Video Reveals Horrific Tests on Animals at National Institute of Mental Health
PETA Urges NIMH to Pull the Plug on Animal Tests in Which Mice Are Nearly Drowned, Electrically Shocked, Hung by Their Tails, and More
For Immediate Release:
May 20, 2019
Contact:
Tasgola Bruner 202-483-7382
This morning, PETA released video footage obtained through the Freedom of Information Act revealing that cruel and scientifically worthless psychological tests were conducted on mice at the National Institute of Mental Health (NIMH). PETA sent a letter to NIMH Director Joshua Gordon demanding that the institute stop conducting and funding these tests and redirect funds to superior, non-animal research methods that benefit humans.
The four tests on animals used by NIMH include the widely discredited forced swim (or “despair”) test, in which mice, rats, or other small animals are placed in inescapable beakers filled with water and must swim frantically to keep from drowning; the tail suspension test, in which mice are hung upside down by their tails, which are taped to a bar; the foot shock test, in which mice or rats are locked inside a chamber with an electrified grid floor and shocked; and the social defeat test, in which animals are put in a situation that forces one to attack another repeatedly in order to produce psychological stress, depression, and a sense of helplessness in the attacked animals. These tests don’t advance our understanding of mental health issues in human patients. The fact that experiments are performed on other animals is cited as a leading reason why so many neurobehavioral drugs fail in human clinical trials.

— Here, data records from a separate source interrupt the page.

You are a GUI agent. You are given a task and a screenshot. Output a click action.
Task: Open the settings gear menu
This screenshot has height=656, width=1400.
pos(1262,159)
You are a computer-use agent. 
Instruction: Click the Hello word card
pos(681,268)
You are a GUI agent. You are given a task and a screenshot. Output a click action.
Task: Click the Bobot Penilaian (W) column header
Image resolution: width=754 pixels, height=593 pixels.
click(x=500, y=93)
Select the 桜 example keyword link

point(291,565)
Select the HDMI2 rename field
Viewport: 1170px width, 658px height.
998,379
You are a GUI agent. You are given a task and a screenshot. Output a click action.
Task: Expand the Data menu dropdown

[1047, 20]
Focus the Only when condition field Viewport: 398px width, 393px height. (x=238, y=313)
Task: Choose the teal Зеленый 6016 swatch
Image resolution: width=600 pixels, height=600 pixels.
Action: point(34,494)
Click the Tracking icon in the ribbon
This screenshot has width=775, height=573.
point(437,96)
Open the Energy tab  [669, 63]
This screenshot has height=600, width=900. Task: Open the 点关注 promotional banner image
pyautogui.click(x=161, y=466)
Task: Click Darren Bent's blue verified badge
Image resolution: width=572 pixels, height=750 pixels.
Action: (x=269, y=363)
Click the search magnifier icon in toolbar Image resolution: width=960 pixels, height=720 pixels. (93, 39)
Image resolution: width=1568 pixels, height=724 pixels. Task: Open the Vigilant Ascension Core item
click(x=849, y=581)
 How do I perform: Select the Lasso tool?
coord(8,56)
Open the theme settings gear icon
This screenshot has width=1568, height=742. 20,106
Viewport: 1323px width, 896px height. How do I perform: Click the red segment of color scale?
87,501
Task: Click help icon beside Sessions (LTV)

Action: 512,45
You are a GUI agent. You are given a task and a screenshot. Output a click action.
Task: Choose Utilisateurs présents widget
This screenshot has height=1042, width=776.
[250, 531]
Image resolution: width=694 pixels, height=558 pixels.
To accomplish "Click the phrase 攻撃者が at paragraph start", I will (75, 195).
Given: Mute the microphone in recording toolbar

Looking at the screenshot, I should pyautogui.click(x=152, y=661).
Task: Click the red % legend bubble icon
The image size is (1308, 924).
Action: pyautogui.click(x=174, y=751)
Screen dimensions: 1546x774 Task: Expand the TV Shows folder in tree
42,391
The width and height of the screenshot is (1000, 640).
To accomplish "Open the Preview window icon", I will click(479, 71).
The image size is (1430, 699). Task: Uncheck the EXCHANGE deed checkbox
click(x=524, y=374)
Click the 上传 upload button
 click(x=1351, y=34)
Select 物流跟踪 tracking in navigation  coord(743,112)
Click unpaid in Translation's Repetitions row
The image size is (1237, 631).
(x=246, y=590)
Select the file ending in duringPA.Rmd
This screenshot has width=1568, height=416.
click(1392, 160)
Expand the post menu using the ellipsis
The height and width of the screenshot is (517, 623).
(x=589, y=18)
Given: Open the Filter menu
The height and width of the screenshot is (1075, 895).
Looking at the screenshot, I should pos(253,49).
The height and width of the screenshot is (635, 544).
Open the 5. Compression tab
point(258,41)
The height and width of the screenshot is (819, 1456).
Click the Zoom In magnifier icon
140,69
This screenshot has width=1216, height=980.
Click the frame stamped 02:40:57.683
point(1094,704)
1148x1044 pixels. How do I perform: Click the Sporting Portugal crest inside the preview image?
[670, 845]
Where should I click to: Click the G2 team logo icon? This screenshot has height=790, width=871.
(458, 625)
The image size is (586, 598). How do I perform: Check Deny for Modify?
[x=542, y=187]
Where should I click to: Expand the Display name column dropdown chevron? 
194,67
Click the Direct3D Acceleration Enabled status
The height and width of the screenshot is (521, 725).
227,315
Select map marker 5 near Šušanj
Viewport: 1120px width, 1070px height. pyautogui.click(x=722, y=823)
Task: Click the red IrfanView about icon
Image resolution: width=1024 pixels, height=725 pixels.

“NIMH officials should examine their own mental health for tormenting animals in experiments that fail to help humans suffering from mental illness,” says PETA neuroscientist Dr. Emily Trunnell. “It’s unethical, it’s bad science, and it must end—beginning with Director Gordon’s own chamber of horrors.”
Gordon has a long history of conducting experiments on animals, including one in which male mouse urine was rubbed onto young female mice’s vaginas and tails. The females were then placed into cages with larger, aggressive male mice so that they would be assaulted.
PETA—whose motto reads, in part, that “animals are not ours to experiment on”—opposes speciesism, which is the human-supremacist view that other species are commodities.